因为一直以来大殷国算是国泰民安,没有什么大的天灾,这位皇帝上位后就只修了几个水坝,再无大的工程出现。
原本皇帝是想为长公主大修陵墓的,被叶尘阻止了,后来皇帝想修建一处庙宇,也被叶尘阻止了,去年皇帝想着盖一处观景楼,又被叶尘阻止了。
这工部侍郎一年中,大多时候是坐着的,虽然坐着也有月供,可有了工程才能有外快,这叶尘算是变相的挡了他的发财之路,所以才阴阳怪气。
叶尘对他前面说自己的话,并没有在意,可是后来越听眉头皱的越紧,这老匹夫是活腻了?竟然敢指责起他的秋儿来了?
第32章 国宴二
叶尘把手中最后的一直螃蟹腿剥好,放进沈秋的嘴里。
说道:“秋儿,别生气,我去给你教训这只聒噪的懒蛤蟆。”
沈秋拉了拉叶尘的衣袖说:“注意不要太过,你以后还有很长的路要走!”
叶尘握了握沈秋的手,笑着说:“放心吧。我不做没把握的事。”要做就不留后患。
最后这句叶尘没说出来,他不想他的秋儿看到那样嗜血的自己。
叶尘正安抚沈秋,后面那不知死活的声音又起来了,说:“小国公爷,您也别生气,我说的也是为了你好,你看这满殿的大臣哪有一个像您这样的?哪有一个夫人像您夫人这么不知进退的?女人呐还是得教育教育,方能家宅安宁。”
这人越说越过分,全然不顾叶尘的身份,也不顾他自己娘子的脸面,更不顾这满坐到各位大臣家属。
皇后在上面都气的想站起来了,被皇帝拦住了,示意她看了看叶尘。
叶尘整理了一下自己的官袍,慢慢走出座位,皇帝很配合的让舞姬退下,乐师停止奏乐。
叶尘对皇帝颔首微笑一下,对那位张工部侍郎说道:“张大人认为,男人就该让女人伺候?”

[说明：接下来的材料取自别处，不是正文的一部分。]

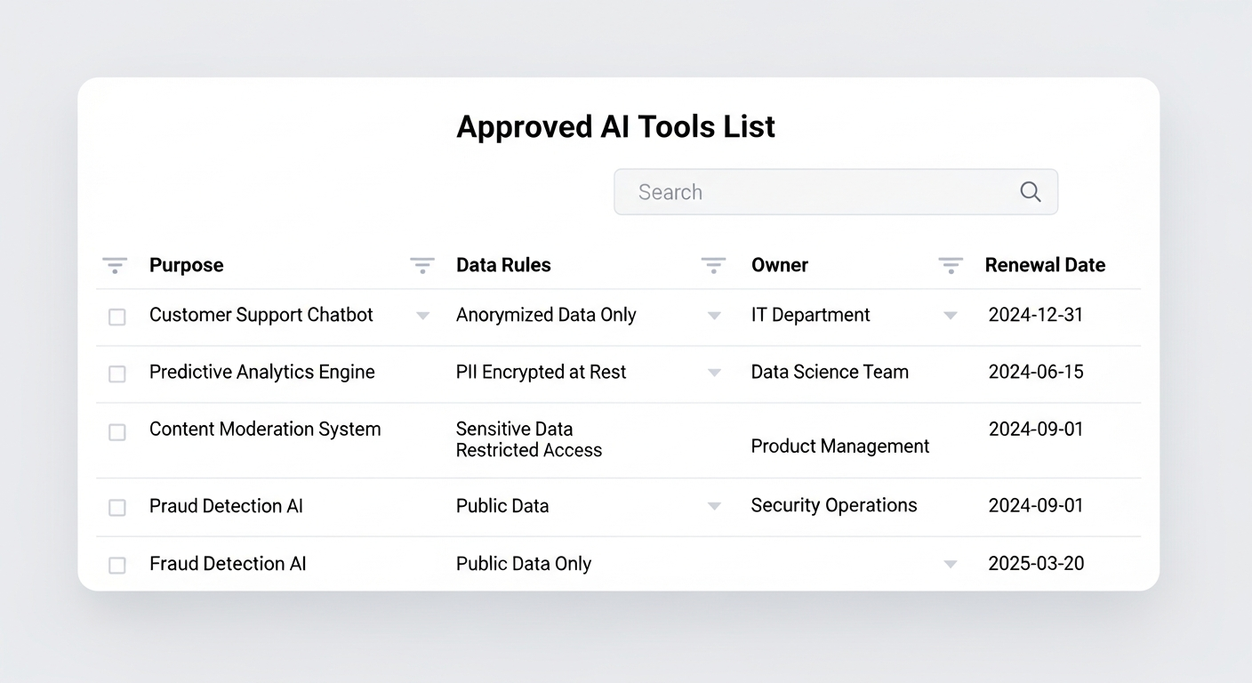Expand the IT Department owner dropdown
The image size is (1252, 683).
(x=951, y=315)
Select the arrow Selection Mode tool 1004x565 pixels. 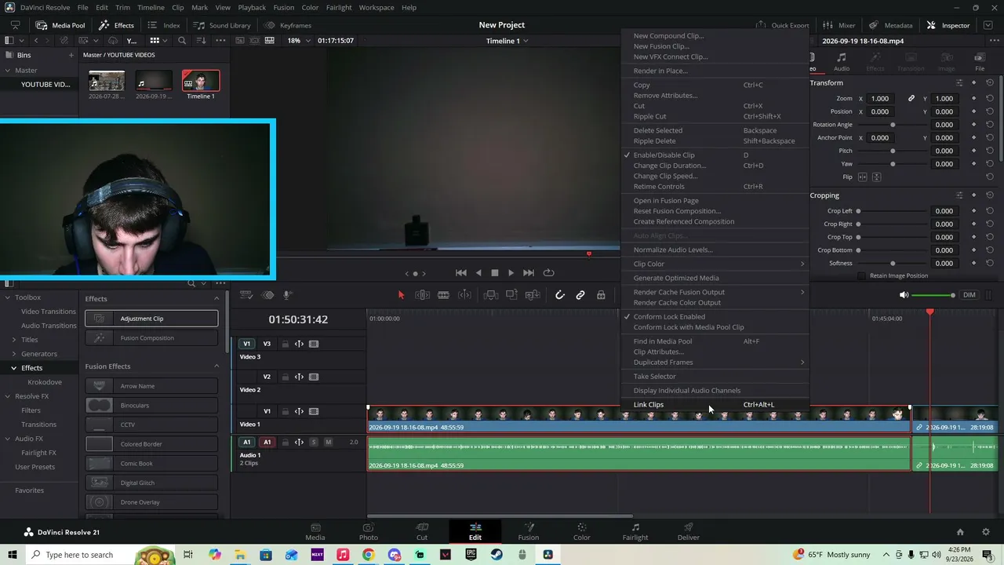pyautogui.click(x=401, y=295)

张大人抬抬下巴,嘴角一抽笑道:“那是自然!咱们在外让她们锦衣玉食,她们不该伺候好我们吗?”
叶尘又说:“张大人觉得女人伺候男人是应当,男人为女人做些就不是男人了?”
张皓说:“当然……”
不等张皓说完,叶尘就打断他的话说:“好,张大人认为,男人为妻子做些事,妻子就不贤惠了?原来张大人对贤惠的定义这么肤浅。”
张皓急道:“当然不……”
只是这个不字还没说出来,叶尘就又打断他的话:“张大人认为,男人的脸面是要由自己的妻子牺牲自己才能挣回来?那这样的男人我还真不稀罕做。”
叶尘没等张大人说话,又继续道:“想要家宅安宁,不是一个女人就能做到的,如果男人宠妾灭妻,就是再有能耐的女人也不能让家宅安宁,家宅安宁的根本是这个男人要领的清。”
“一个男人想在外面有面子,女人做的再好,他要是一堆烂泥,估计他也不会有什么面子可言。”
“女人伺候男人是本分,男人照顾女人是情义,更是对她付出的感恩。”
“照张大人这么说来,您还真是一言难尽啊,对外不能自己挣足脸面要靠女人,对内不能爱护妻子,失了一个男人最大的本分,对家不负责任,对妻子又无情,您还真是厉害!”
“就是不知道您这政绩如何啊?是不是也要您妻子来帮您挣回?”
张皓被气的拳头握的紧紧的,叶尘这话不止讽刺了张大人,和张大人有一样想法的男人,现在都在埋头喝酒,怕被关注。
但是一些女人就不一样了,尤其是家里妾室成群的人,她们的心酸丈夫不知道,更不关心,没想到被同样是男人的国公爷说了出来。
有的夫人已经开始偷偷抹泪了,有的则是羡慕的看向了沈秋。
同样是男人,为什么差别就这么大呢?同样是女人,为什么境遇就如此不同?
凭什么自己要天天去应付那些狐媚子,除了照顾自己的儿女,还要照顾那些狐媚子生的儿女,还不能有偏颇,一旦偏颇所有人都指责她们不贤惠,不大度。
可是这是男人惹出来的事,凭什么最后承担后果的却是她们?她们求的不过是儿女双全,夫妻和睦。
难道这就是同人不同命?她们不信,既然不能同她们一样幸福,那就让她们同她们一样不幸。
世上的人就是这样,你不幸没多少人同情,也没人关心。可如果你过的幸福,就有人问:“是真的吗?”或者开始有人盼着,不幸能降临在你的身上。
因为没有人希望你过的幸福,或者你可以幸福,但是不要比我幸福。